靖霜沒來得及吃午飯,換了衣服又匆匆趕去勤政殿。
「雲溪姑姑,麻煩您通報一聲,說孤來謝母皇賞賜。」
「是,殿下直接進去吧,陛下早就料到您會來。」雲溪姑姑一面在心裡感嘆著陛下料事如神,一面笑著掀開簾子請靖霜進去。
靖霜進去後發現嘉帝並沒有在處理公務,而是坐在了外間的桌子前,桌子上已經擺滿了午膳。
「兒臣參見母皇,謝母皇賞賜。」
「來的正好,用膳了沒?」
「尚未。」
「坐下和朕一起吃。」嘉帝算準了禮物一送過去靖霜肯定立馬過來謝恩,於是傳膳之後就一直在等著她。
「是。」靖霜依言坐到了嘉帝對面。
靖霜剛一坐下,就聽見嘉帝唸叨說:「傻孩子,你做了好事也不來向母皇請賞邀功,受了委屈也不像母皇傾訴,你跟母皇就這麼見外嗎?要不是丞相同朕提起昨夜城中失火,朕險些就誤解了你的一片苦心了。」
「並非如此,兒臣為臣為女,為母皇分憂解難是分內事,不敢邀功亦不覺委屈。」
靖霜一本正經地回答,此時她心中的迷惑已經解開了,原來是丞相和母皇說了內情,怪不得突然賞賜那麼多東西。想必一方面是嘉獎,一方面也有些補償的意味吧。

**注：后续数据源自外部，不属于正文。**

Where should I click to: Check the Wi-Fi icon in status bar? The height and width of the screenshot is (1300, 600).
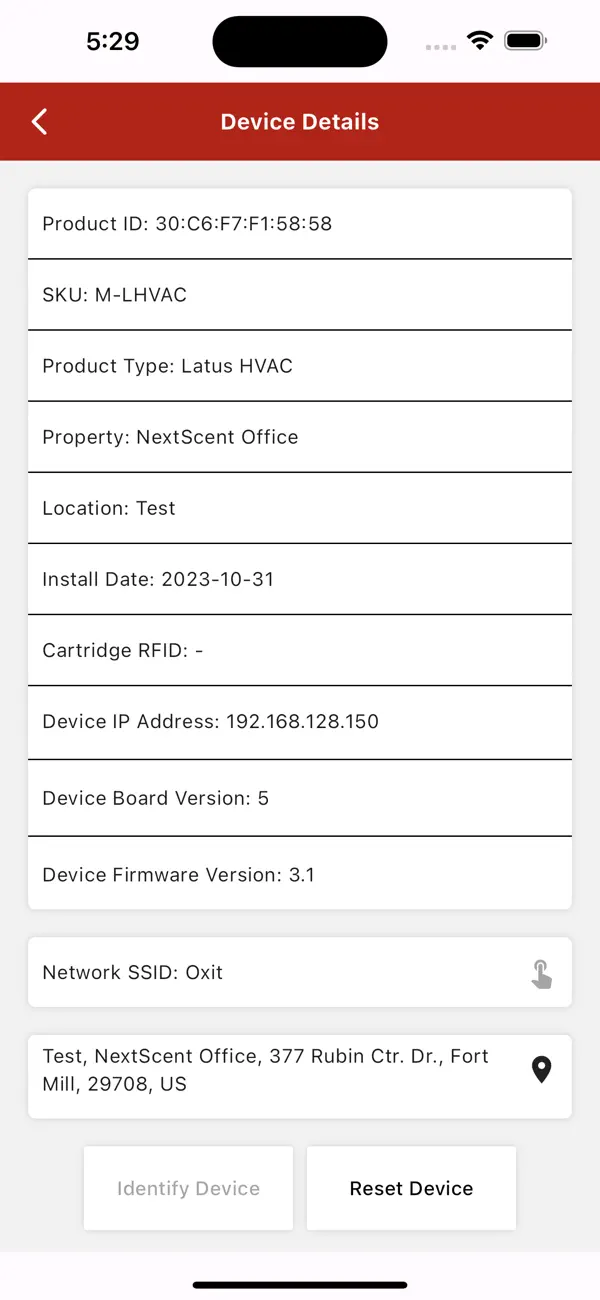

昨天她勞心勞力還被嘉帝誤解不夠孝順,心裡不是一點兒委屈也沒有,可是靖霜時時刻刻都顧念著自己的身份。一國儲君應該寵辱不驚,喜怒不行於色,倘若因為一點兒小事兒就與姐妹齟齬在心中埋怨母皇,如何堪當大任呢?所以她不怨也不妒,該是她的總會是她的。
「你這孩子,從小就懂事,懂事的都叫朕心疼。」嘉帝見靖霜不驕不躁,舉止謙和有禮,氣度不凡的確是有儲君之風,於是越看越歡喜。